■ Exercise instructions ■
Copy the records below verbatim, starting at the line that contains "This screenshot has width=1305, height=894." and ending at the line that contains "tap(239, 62)".

----

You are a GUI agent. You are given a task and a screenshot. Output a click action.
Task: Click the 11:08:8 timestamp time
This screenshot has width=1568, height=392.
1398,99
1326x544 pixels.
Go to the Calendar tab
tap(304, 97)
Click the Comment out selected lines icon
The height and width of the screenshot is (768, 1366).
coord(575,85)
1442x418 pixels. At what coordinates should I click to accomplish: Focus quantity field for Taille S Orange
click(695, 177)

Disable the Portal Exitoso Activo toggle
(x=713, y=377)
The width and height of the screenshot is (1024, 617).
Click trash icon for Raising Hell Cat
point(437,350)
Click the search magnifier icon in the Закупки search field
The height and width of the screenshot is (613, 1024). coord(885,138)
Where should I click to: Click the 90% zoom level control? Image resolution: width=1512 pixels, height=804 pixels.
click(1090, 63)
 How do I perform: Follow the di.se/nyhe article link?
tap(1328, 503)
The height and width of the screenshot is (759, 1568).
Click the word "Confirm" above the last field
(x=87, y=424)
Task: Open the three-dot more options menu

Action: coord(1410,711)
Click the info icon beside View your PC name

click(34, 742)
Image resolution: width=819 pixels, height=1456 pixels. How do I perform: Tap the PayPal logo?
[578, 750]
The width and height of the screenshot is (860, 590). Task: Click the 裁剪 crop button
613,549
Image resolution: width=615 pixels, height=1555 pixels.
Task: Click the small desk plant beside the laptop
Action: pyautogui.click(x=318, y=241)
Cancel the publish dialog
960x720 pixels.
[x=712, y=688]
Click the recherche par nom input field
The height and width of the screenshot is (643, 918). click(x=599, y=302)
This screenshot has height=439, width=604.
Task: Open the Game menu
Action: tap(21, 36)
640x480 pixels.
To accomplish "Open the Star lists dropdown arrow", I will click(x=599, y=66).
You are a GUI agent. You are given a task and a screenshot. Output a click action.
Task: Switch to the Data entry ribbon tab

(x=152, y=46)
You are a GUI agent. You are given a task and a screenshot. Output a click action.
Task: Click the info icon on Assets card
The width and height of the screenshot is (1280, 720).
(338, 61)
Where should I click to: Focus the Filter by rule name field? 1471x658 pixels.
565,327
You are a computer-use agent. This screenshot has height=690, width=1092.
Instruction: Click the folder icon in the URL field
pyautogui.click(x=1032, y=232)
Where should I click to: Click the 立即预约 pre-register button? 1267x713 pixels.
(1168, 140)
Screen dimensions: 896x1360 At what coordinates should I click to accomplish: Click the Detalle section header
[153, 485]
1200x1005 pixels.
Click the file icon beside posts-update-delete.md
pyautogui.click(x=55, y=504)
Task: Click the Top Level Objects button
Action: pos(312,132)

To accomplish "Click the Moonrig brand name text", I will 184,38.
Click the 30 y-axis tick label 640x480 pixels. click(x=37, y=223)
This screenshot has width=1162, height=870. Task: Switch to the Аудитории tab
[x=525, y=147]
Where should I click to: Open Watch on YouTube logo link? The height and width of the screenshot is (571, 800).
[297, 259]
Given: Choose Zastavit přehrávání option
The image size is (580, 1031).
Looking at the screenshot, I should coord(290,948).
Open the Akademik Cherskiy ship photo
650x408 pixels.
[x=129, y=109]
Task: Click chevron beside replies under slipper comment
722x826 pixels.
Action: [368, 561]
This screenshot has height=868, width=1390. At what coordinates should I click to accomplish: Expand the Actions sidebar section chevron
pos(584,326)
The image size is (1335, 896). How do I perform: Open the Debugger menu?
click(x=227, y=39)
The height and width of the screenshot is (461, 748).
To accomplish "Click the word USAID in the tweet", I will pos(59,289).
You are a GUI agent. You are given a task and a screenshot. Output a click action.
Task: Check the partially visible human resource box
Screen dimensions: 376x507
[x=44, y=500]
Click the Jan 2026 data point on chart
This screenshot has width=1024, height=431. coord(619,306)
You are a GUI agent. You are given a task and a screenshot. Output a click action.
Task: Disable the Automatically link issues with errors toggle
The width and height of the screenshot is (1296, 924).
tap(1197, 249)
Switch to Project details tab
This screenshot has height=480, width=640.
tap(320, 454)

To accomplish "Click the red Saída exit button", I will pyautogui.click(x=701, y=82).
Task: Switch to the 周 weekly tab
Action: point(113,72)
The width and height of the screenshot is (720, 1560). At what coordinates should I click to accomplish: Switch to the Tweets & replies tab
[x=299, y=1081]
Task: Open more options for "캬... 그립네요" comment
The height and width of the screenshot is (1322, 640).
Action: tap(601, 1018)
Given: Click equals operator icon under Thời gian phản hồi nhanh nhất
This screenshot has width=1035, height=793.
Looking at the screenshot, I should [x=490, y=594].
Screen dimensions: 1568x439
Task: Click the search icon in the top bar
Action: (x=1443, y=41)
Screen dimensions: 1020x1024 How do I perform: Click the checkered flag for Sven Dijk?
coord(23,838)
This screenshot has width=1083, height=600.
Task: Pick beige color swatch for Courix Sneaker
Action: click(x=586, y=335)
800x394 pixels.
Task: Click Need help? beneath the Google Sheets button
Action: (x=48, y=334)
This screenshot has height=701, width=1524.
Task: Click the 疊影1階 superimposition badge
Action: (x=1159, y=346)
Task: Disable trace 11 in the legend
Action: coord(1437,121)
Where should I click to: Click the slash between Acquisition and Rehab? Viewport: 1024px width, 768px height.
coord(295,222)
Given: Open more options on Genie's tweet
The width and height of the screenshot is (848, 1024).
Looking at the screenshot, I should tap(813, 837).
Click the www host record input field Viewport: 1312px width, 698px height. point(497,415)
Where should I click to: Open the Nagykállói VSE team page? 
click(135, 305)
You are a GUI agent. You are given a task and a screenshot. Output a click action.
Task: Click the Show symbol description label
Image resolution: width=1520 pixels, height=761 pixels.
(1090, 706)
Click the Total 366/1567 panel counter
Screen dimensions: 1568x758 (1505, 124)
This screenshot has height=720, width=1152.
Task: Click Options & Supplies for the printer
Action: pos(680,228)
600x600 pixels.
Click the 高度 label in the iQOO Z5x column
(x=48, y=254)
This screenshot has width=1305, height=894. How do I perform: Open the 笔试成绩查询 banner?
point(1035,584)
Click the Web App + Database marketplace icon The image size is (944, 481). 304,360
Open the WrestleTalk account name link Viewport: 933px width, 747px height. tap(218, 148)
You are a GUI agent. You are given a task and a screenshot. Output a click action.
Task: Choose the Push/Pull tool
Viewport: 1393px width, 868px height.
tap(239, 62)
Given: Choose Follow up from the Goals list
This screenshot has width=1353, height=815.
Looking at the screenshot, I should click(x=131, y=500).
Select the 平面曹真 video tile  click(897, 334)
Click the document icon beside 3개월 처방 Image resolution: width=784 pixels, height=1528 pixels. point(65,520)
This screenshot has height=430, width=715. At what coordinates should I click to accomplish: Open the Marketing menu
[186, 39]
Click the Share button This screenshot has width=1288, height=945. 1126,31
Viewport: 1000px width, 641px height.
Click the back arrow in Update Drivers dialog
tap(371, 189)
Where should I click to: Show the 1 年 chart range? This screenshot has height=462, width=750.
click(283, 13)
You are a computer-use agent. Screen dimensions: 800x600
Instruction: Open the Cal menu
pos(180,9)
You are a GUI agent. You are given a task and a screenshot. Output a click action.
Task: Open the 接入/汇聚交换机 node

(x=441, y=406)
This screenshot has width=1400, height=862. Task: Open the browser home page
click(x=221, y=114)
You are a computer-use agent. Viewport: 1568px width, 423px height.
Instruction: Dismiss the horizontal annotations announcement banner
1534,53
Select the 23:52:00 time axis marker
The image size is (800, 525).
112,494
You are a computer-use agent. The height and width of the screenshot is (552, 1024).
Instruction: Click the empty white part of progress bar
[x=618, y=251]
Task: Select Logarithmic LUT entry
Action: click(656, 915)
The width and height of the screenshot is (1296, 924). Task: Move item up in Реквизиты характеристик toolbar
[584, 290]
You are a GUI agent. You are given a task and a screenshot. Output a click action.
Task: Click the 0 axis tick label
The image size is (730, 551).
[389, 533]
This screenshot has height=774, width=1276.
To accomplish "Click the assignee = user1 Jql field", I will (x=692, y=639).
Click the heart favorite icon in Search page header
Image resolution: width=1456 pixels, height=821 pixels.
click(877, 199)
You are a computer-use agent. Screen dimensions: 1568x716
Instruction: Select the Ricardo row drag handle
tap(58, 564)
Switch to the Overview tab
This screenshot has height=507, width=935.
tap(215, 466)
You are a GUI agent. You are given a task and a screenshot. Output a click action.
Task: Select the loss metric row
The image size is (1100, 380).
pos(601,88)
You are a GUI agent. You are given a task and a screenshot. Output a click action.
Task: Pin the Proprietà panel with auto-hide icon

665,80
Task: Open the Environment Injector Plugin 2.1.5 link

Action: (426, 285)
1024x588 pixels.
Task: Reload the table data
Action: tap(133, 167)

----

■ Exercise solution ■
This screenshot has width=1305, height=894. How do I perform: Open the 笔试成绩查询 banner?
point(1035,584)
Click the Web App + Database marketplace icon The image size is (944, 481). 304,360
Open the WrestleTalk account name link Viewport: 933px width, 747px height. tap(218, 148)
You are a GUI agent. You are given a task and a screenshot. Output a click action.
Task: Choose the Push/Pull tool
Viewport: 1393px width, 868px height.
tap(239, 62)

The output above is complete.